We introduce MIGS (Multi-Identity Gaussian Splatting), a novel method that learns a single neural representation for multiple identities, using only monocular videos. Recent 3D Gaussian Splatting (3DGS) approaches for human avatars require per-identity optimization. However, learning a multi-identity representation presents advantages in robustly animating humans under arbitrary poses.
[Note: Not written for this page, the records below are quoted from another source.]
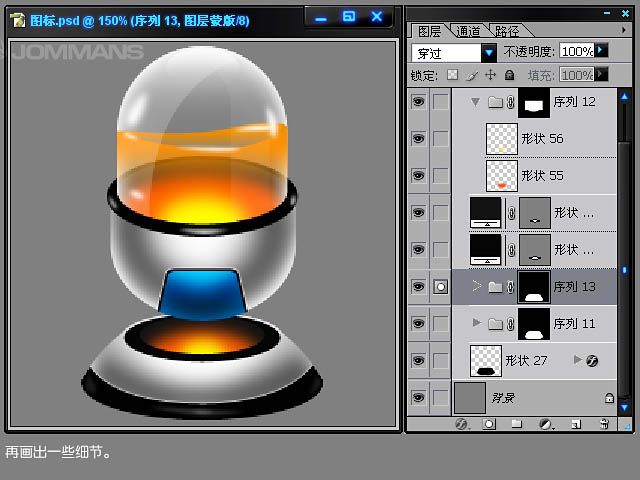Switch to the 通道 tab
Image resolution: width=640 pixels, height=480 pixels.
(466, 31)
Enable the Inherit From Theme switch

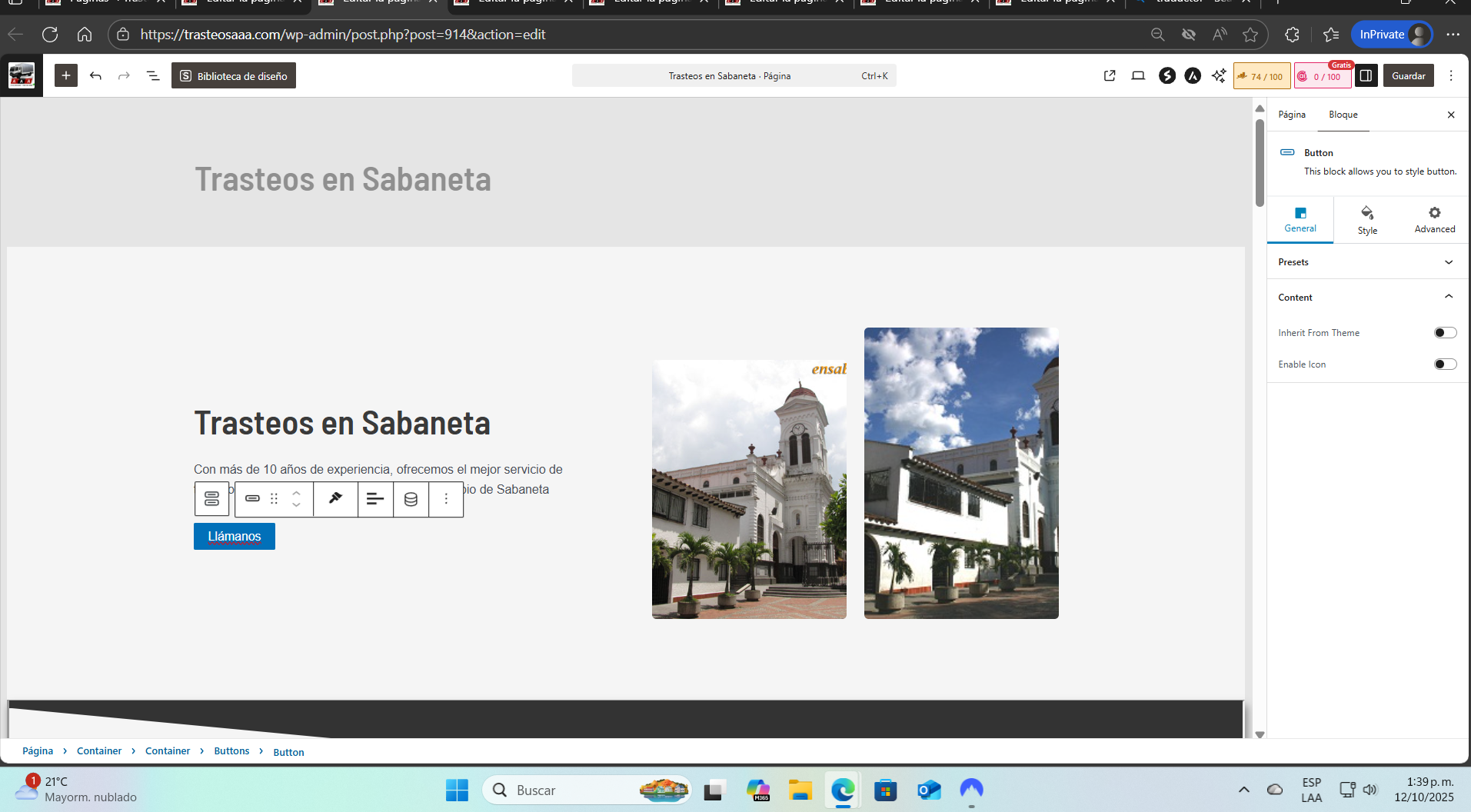1445,333
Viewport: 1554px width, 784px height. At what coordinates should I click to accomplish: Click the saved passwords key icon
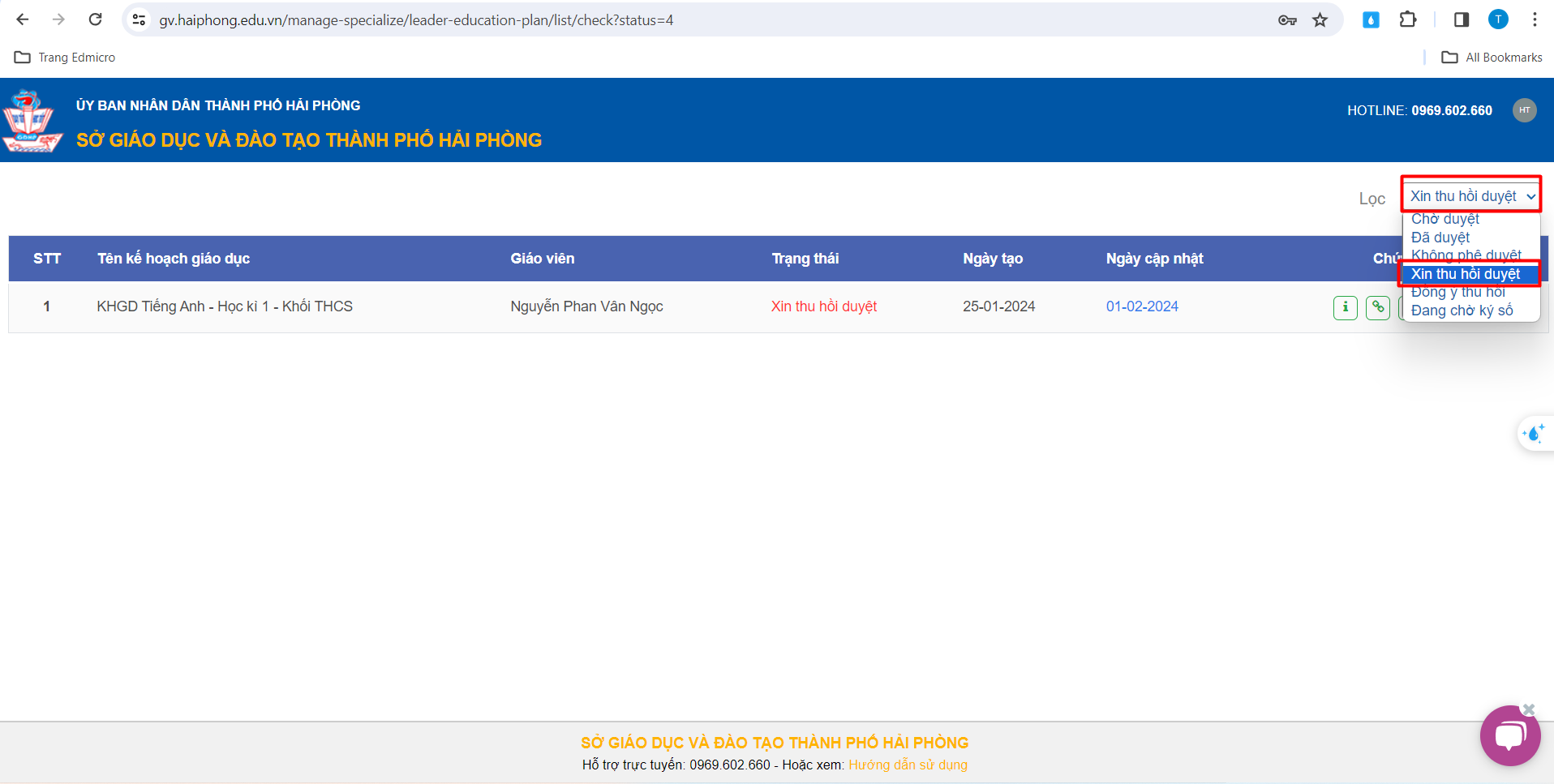click(1287, 20)
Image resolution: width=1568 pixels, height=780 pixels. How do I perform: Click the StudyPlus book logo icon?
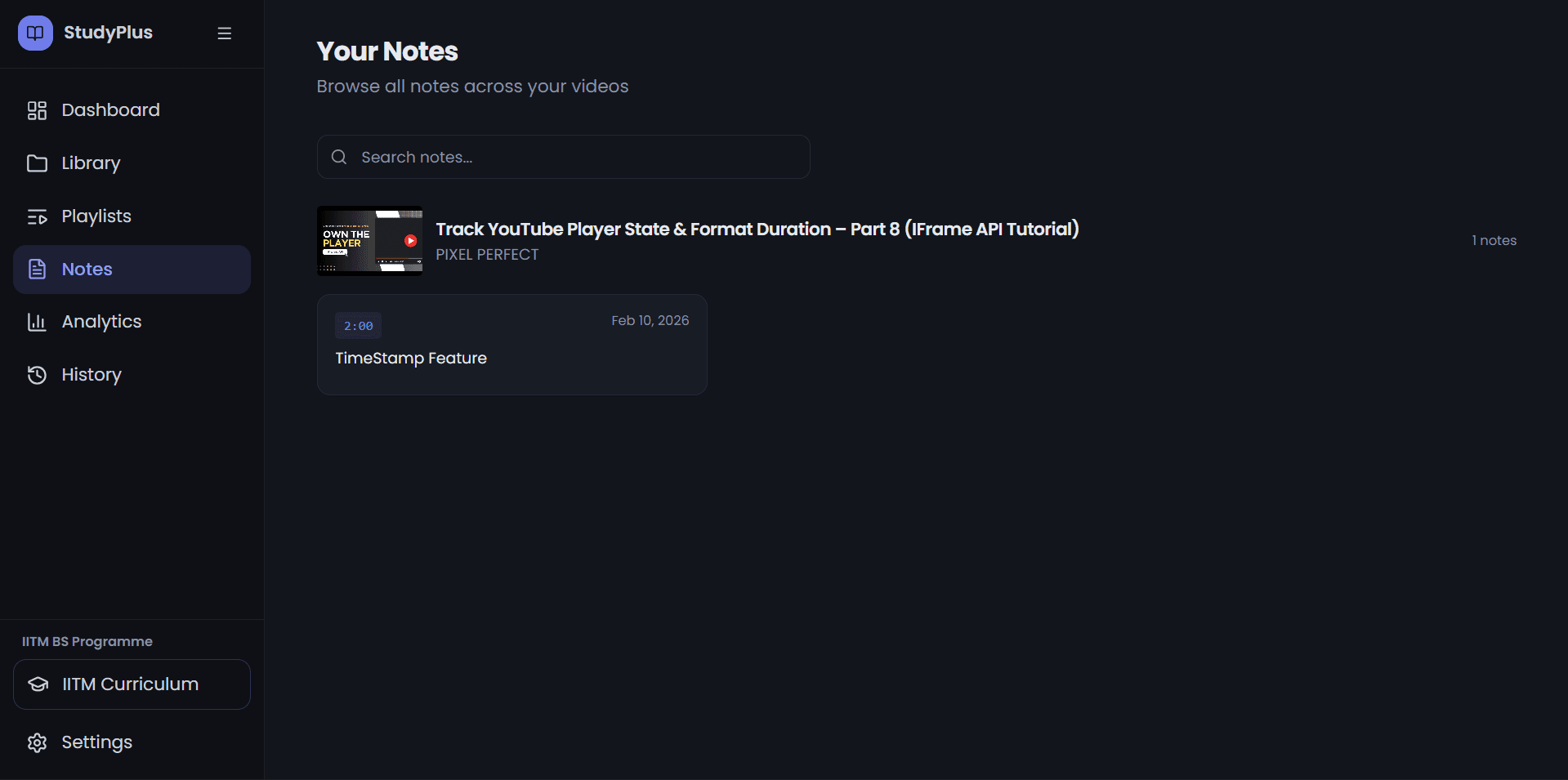35,33
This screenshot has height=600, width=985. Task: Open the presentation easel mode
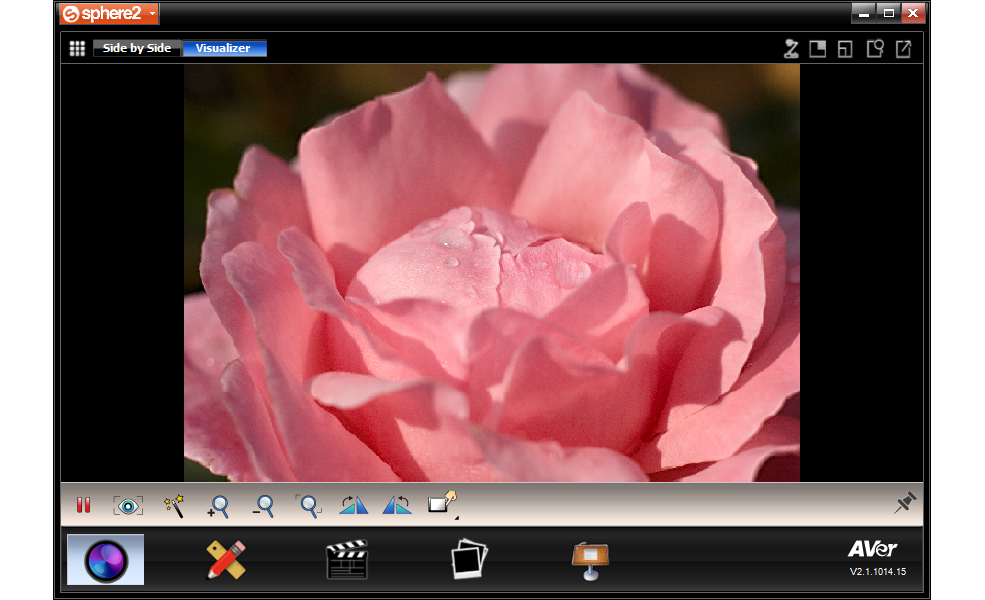pyautogui.click(x=590, y=560)
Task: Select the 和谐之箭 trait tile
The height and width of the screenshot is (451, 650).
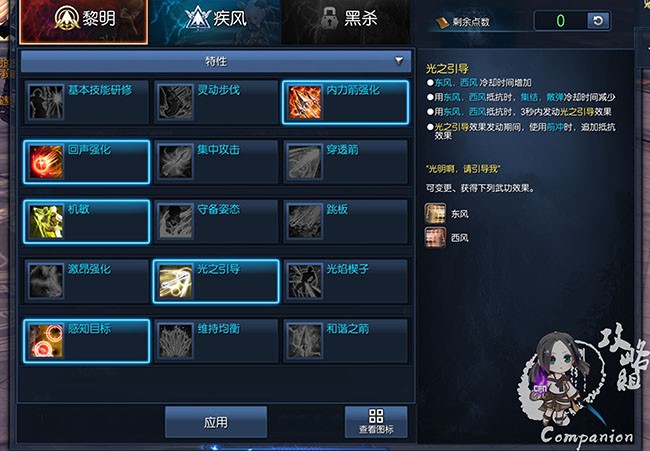Action: point(346,341)
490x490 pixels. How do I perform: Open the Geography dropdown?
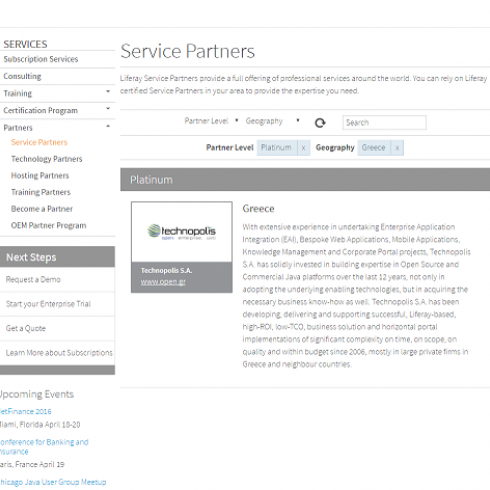(272, 121)
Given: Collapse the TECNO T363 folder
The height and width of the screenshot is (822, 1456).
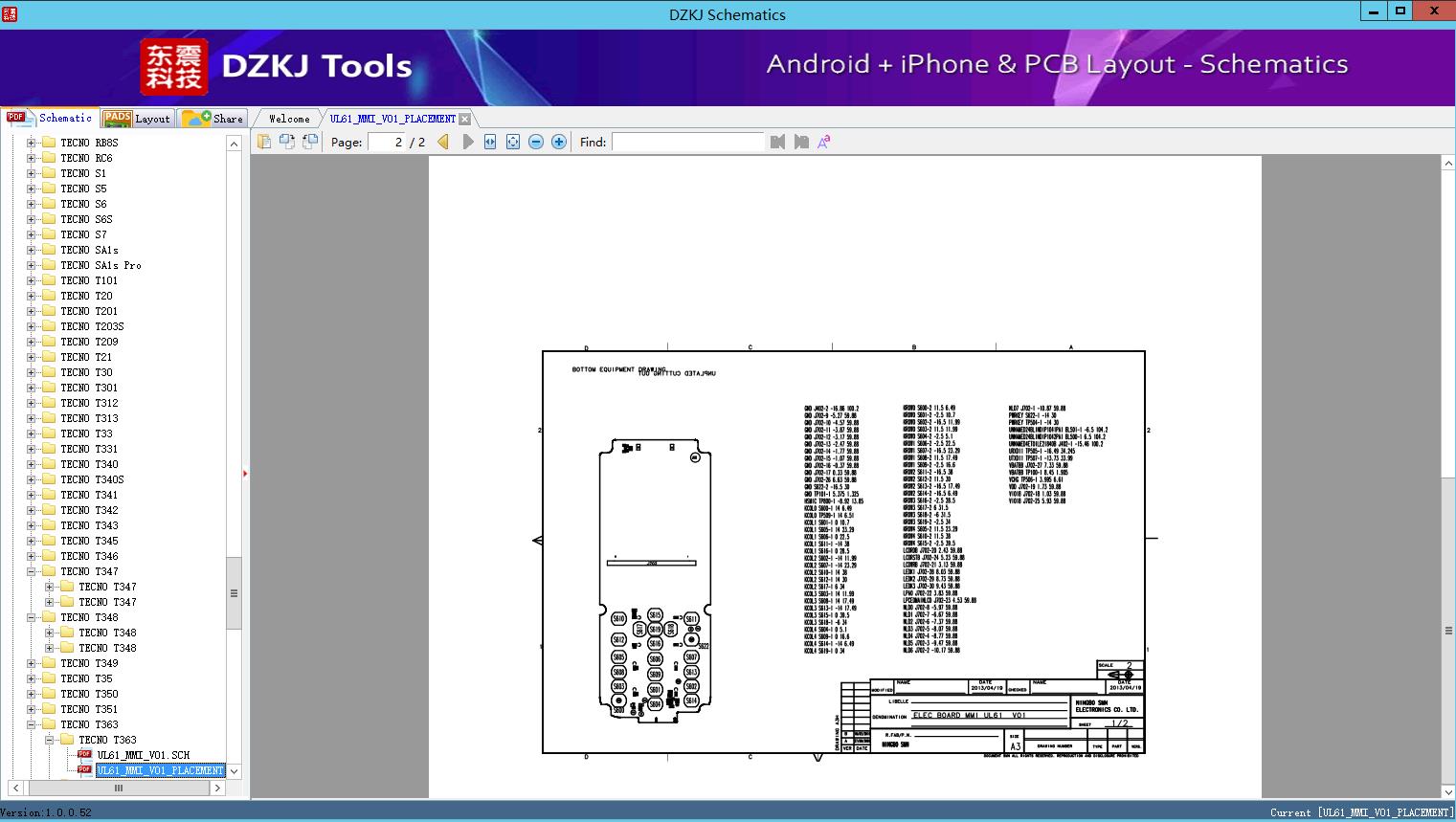Looking at the screenshot, I should 32,724.
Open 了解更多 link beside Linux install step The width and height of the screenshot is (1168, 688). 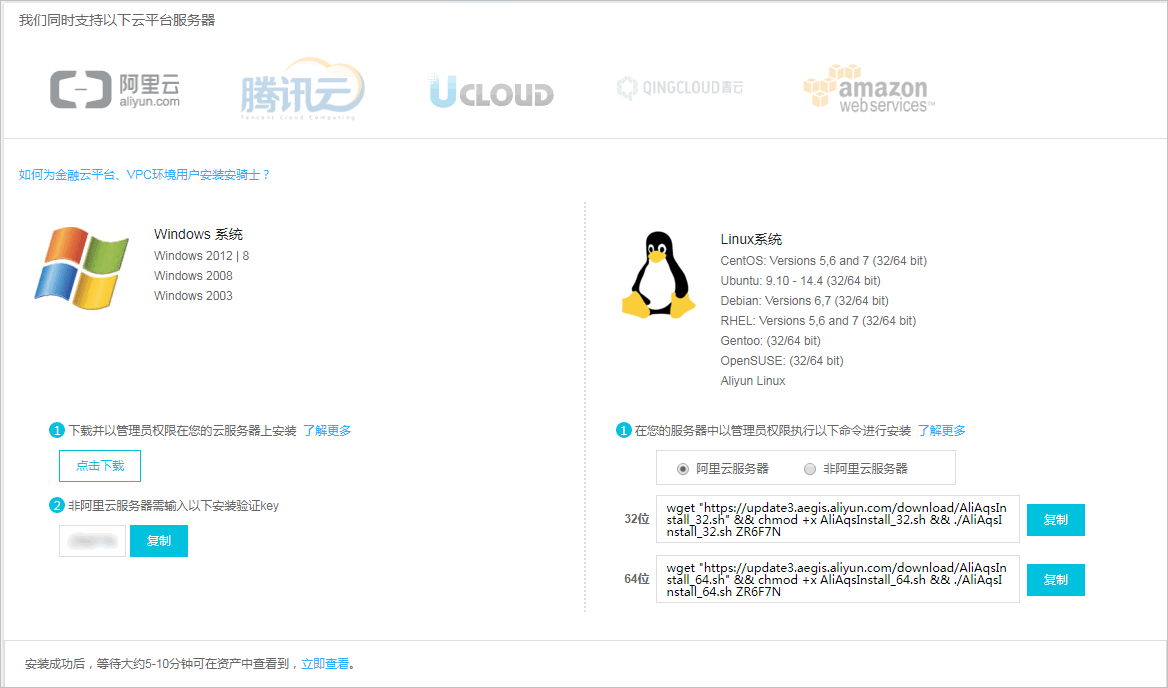[x=941, y=431]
We propose to construct a high-order tensor that combines all the learnable 3DGS parameters for all the training identities. By assuming a low-rank structure and factorizing the tensor, we model the complex rigid and non-rigid deformations of multiple subjects in a unified network, significantly reducing the total number of parameters. Our proposed approach leverages information from all the training identities, enabling robust animation under challenging unseen poses, outperforming existing approaches. We also demonstrate how it can be extended to learn unseen identities.

我们介绍了 MIGS(多身份高斯散射),这是一种新型方法,仅使用单目视频就能学习多个身份的单一神经表示。最近的用于人体头像的 3D 高斯散射(3DGS)方法需要针对每个身份进行优化。然而,学习多身份表示在任意姿势下稳健地为人体制作动画方面具有优势。 我们提出构建一个高阶张量,该张量结合了所有训练身份的所有可学习 3DGS 参数。通过假设低秩结构并对张量进行因子分解,我们在一个统一的网络中建模多个主体的复杂刚性和非刚性变形,显著减少了总参数数量。 我们提出的方法利用了所有训练身份的信息,使其能够在具有挑战性的未见姿势下进行稳健的动画制作,优于现有方法。我们还展示了如何将其扩展到学习未见身份。